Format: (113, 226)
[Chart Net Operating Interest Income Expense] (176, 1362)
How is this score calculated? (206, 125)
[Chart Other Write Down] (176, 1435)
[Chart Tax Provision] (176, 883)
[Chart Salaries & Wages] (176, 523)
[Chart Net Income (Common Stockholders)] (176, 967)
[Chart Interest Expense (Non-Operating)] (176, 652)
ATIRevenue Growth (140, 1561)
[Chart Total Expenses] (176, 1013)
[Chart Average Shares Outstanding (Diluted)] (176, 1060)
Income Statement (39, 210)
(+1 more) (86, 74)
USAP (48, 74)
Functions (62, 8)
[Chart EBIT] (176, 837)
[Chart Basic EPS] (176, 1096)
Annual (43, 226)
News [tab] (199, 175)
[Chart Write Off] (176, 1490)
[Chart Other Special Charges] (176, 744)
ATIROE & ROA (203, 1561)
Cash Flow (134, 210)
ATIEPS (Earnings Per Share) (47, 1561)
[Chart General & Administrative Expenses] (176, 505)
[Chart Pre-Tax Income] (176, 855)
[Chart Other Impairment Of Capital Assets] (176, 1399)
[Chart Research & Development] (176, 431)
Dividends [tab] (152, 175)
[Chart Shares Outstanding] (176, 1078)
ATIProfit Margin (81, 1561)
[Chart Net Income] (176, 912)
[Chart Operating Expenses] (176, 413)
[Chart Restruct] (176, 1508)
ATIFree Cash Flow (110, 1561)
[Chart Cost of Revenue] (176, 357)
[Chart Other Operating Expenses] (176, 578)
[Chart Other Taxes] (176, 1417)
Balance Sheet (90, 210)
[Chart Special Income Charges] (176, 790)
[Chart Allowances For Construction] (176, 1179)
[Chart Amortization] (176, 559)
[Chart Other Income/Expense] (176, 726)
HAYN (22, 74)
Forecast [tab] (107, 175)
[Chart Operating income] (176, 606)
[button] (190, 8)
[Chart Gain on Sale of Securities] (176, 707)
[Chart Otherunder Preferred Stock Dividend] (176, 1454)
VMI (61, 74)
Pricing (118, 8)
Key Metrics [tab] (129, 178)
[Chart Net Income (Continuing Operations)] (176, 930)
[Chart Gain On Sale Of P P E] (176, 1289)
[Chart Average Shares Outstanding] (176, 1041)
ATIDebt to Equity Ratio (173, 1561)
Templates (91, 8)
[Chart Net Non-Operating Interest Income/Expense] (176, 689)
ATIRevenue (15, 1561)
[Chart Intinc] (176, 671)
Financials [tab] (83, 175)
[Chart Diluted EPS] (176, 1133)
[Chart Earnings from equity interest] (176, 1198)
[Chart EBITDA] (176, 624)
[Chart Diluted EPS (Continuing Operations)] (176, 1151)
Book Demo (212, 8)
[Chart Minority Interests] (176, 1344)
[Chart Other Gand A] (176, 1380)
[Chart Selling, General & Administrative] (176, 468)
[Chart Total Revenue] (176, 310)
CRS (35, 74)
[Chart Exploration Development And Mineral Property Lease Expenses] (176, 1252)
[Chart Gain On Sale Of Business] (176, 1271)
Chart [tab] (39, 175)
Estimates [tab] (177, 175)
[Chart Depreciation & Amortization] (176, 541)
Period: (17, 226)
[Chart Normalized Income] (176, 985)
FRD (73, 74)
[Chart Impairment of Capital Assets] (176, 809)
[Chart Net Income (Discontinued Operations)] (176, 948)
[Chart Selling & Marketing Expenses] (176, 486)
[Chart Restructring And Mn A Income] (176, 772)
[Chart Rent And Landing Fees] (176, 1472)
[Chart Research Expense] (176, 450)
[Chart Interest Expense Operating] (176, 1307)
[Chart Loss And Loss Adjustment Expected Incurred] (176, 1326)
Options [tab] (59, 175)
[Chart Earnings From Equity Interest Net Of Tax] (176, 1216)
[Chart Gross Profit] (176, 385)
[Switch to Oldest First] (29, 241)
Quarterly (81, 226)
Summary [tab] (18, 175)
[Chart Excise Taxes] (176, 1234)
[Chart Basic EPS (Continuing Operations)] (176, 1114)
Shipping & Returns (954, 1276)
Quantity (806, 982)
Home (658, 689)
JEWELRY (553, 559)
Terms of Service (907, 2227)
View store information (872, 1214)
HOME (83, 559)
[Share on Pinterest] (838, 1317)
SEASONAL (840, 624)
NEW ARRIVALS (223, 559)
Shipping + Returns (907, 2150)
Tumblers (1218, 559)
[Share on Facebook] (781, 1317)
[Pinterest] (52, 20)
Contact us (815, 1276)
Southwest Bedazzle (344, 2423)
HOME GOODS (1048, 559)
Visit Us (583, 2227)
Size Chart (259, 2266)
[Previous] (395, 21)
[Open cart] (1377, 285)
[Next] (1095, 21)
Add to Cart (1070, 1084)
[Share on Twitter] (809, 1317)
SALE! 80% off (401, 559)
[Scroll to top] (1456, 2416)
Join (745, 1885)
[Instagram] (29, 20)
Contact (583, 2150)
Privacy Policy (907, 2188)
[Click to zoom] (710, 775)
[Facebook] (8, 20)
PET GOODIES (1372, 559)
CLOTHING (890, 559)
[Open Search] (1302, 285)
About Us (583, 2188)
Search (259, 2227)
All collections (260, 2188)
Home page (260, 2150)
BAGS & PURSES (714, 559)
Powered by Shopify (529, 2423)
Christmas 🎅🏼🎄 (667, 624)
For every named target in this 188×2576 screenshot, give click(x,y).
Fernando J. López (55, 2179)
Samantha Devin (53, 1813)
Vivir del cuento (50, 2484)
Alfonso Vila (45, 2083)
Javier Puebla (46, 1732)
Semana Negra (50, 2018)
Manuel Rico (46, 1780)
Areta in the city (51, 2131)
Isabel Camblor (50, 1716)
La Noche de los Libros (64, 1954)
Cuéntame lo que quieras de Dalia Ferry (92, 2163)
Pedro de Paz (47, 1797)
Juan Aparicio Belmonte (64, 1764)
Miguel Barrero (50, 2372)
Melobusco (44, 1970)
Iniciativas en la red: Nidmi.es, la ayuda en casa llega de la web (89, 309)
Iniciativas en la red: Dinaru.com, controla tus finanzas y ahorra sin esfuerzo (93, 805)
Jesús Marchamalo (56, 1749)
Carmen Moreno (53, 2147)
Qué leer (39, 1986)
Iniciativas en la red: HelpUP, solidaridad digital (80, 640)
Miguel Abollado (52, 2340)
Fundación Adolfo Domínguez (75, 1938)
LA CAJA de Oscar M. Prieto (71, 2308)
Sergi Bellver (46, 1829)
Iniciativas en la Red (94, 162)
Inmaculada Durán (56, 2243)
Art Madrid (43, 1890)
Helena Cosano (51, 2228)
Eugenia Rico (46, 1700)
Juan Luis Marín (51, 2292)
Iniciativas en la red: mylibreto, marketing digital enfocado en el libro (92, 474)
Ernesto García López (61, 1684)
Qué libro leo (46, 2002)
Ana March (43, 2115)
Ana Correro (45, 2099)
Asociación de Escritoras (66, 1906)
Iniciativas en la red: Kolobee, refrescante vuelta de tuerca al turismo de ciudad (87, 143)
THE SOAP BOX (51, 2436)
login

INSTRUCTIONS TO FOLLOW →
Look through the entries above; find each line with the word "López" and copy it.

SOLVED EXERCISE →
Fernando J. López (55, 2179)
Ernesto García López (61, 1684)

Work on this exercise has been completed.